Voting for a new IC release - 2024-02-21_23-01

Thanks for the explanation @Luka. Unfortunately, it appears the CodeGov neuron has reached consensus on all three proposals already and our vote has been cast.

It appears we made the incorrect choice for proposal 128086 because we voted to adopt. I will summarize the reviews later when they are all complete, but I suspect that none of us realized that the second url is a fallback url. I don’t recall the functional purpose of it being discussed in the past among our team. I do recall thinking it was odd that there are two release package urls and that they are the same url, but never realized the payload actually needs both. I now realize this is something that I should have asked for clarification about previously, especially since it is information in the payload. Fortunately, DFINITY can and will still reject this proposal.

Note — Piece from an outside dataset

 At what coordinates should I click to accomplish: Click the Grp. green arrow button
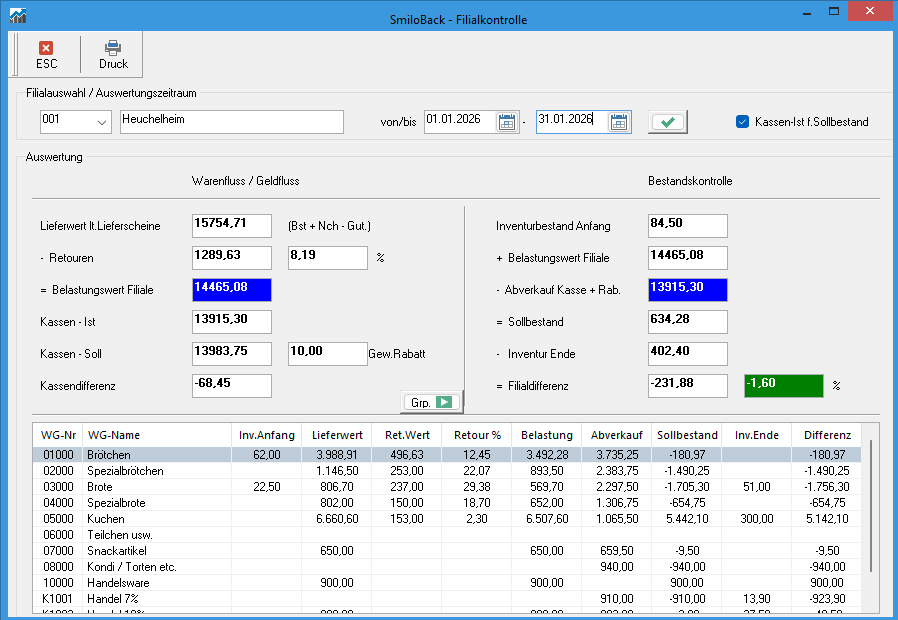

We voted to reject 128087. I would have been uncomfortable adopting 128087 anyway since the summary is not accurate due to the copy/paste error you described (the wrong change log since git revision and the claim that it implements the p2p for consensus). Hence, I’m glad we did reject that one in this case.

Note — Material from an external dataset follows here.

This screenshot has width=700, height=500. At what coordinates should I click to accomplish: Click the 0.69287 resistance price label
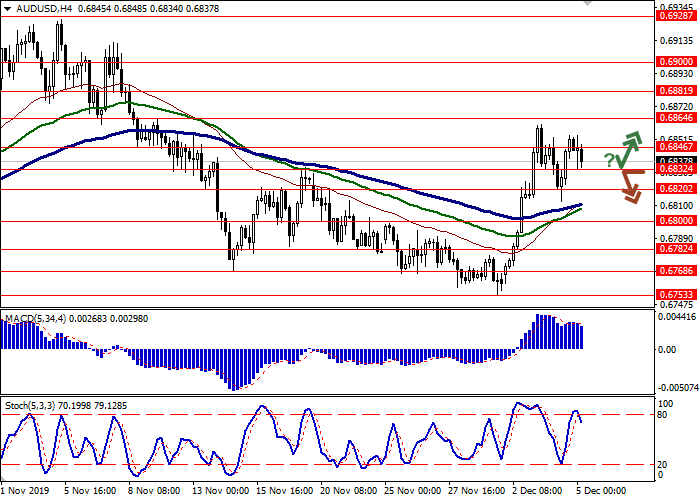click(x=676, y=16)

At this point, my suggestion is that both 128086 and 128087 should be rejected and a new proposal submitted to correct the issues.

Our vote on proposal 128086 highlights a flaw in how the CodeGov neuron is set up. We’ve known about this issue and have plans to mitigate it programmatically in the future. We are building an app that we will use as our primary tool for submitting reviews, summarizing results, casting votes, paying bounties, and keeping records. We are currently calling this the GaaS App (Governance as a Service), which will be open source for anyone to copy and will also be designed for other organizations to use off the shelf independent of CodeGov. Anyway, the voting mechanism that we plan to implement will account for the issue we experienced here where a small minority of reviewers identify an issue with a proposal that justifies a reject from the CodeGov neuron, but too many other reviewers have already cast their irreversible votes. Since our reviewers are configured as Followees for the CodeGov neuron, we currently cast our vote according to the consensus rules built into every neuron. A better approach would be for us to wait until all reviewers have completed their work and cast a vote after evaluating all information that comes from our reviews. It’s a more complicated voting mechanism to do it programmatically and we don’t have that feature available yet. We could do this manually at this time, but so far have elected to stick to automatic voting. It’s something we should reconsider based on this result.